Bloodlands is Timothy Snyder's account of the territories between Nazi Germany and the Soviet Union — principally Poland, Ukraine, Belarus, and the Baltic states — where the two regimes' violence overlapped between 1933 and 1945. In this zone, which Snyder calls the bloodlands, fourteen million people were deliberately killed in a little over a decade. Snyder's central intervention is to treat Nazi and Soviet mass murder together, in the same geographic and chronological frame, rather than as separate histories studied by separate scholarly traditions.

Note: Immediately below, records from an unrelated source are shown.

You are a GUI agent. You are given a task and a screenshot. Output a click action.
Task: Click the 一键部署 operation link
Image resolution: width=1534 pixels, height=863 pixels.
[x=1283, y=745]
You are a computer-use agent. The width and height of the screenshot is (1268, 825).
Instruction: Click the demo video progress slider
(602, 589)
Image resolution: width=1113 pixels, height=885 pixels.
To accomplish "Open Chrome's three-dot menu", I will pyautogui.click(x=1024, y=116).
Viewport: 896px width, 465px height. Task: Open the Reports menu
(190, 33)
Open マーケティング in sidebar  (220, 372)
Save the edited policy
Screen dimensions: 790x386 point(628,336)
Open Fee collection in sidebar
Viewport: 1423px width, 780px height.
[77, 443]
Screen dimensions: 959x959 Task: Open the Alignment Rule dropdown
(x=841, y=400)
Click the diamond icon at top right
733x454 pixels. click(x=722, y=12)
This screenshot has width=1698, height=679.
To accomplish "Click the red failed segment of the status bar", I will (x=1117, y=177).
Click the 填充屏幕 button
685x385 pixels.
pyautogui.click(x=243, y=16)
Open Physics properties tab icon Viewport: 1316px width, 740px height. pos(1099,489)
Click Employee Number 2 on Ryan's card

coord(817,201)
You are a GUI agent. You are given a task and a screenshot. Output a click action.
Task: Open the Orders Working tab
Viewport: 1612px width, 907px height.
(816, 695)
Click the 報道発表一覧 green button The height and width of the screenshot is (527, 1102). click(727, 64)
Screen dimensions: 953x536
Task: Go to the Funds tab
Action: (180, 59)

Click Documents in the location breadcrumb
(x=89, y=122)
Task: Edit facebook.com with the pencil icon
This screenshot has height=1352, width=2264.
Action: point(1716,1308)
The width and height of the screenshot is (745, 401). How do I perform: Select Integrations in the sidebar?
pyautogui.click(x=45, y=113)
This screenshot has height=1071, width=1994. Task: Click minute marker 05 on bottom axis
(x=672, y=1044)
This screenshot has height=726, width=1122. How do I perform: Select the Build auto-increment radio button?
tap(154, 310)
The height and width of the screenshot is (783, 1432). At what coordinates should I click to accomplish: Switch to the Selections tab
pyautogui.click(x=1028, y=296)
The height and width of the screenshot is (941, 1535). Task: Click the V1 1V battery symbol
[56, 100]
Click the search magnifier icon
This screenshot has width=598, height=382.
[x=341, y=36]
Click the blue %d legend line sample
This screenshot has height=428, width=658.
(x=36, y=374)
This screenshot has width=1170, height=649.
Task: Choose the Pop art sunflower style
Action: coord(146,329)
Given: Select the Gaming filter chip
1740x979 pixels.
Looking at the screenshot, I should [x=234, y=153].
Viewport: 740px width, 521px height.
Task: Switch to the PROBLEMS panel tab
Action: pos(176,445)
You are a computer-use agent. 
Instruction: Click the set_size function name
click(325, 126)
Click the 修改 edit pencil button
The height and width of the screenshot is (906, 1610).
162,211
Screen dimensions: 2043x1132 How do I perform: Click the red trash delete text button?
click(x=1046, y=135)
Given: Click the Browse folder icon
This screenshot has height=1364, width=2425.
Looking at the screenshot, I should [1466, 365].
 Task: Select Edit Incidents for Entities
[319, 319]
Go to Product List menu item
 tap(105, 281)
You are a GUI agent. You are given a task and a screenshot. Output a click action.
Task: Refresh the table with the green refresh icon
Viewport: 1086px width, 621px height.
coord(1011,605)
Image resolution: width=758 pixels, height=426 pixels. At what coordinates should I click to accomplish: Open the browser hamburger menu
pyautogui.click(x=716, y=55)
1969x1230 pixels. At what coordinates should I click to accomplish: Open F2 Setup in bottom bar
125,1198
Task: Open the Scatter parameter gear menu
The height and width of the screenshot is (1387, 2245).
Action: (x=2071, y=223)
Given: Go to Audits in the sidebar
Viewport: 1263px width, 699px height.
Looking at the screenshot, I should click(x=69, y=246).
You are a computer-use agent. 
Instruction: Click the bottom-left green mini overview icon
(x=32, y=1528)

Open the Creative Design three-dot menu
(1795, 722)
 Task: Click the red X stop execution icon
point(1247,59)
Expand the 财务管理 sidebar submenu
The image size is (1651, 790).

The book opens with the Soviet famine in Ukraine in 1932–33, the Holodomor, in which roughly 3.3 million Ukrainians were starved to death as a matter of deliberate policy. It then moves through the Soviet mass shootings of 1937–38, the German-Soviet cooperation of 1939–41, the German invasion of the Soviet Union, and the unfolding of the Holocaust on Eastern European soil. Snyder is particularly careful to distinguish different categories of killing: starvation as policy, execution by shooting, the gas chambers, and the deliberate starvation of Soviet prisoners of war. Each method has its own logic and its own perpetrators.

What it gets right

  1. 1.

    Fourteen million people were deliberately killed in the bloodlands between 1933 and 1945, the majority before the Holocaust began and many by the Soviet regime.

  2. 2.

    Treating Nazi and Soviet violence separately distorts our understanding of both. They overlapped in time, place, and method, and each regime's choices were shaped by the other's presence.

  3. 3.

    The Holodomor — the deliberate Soviet starvation of Ukraine in 1932–33 — was a mass killing event comparable in scale to many phases of the Holocaust and should be understood as such.

What it covers

Who wrote it

Timothy Snyder is the Richard C. Levin Professor of History at Yale University and a permanent fellow at the Institute for Human Sciences in Vienna. He is the author of more than ten books on Eastern European history and political thought, including On Tyranny, The Road to Unfreedom, and Black Earth. Snyder reads more than a dozen languages and has conducted research in archives across Eastern Europe. He is widely regarded as one of the leading historians of modern European state violence and totalitarianism.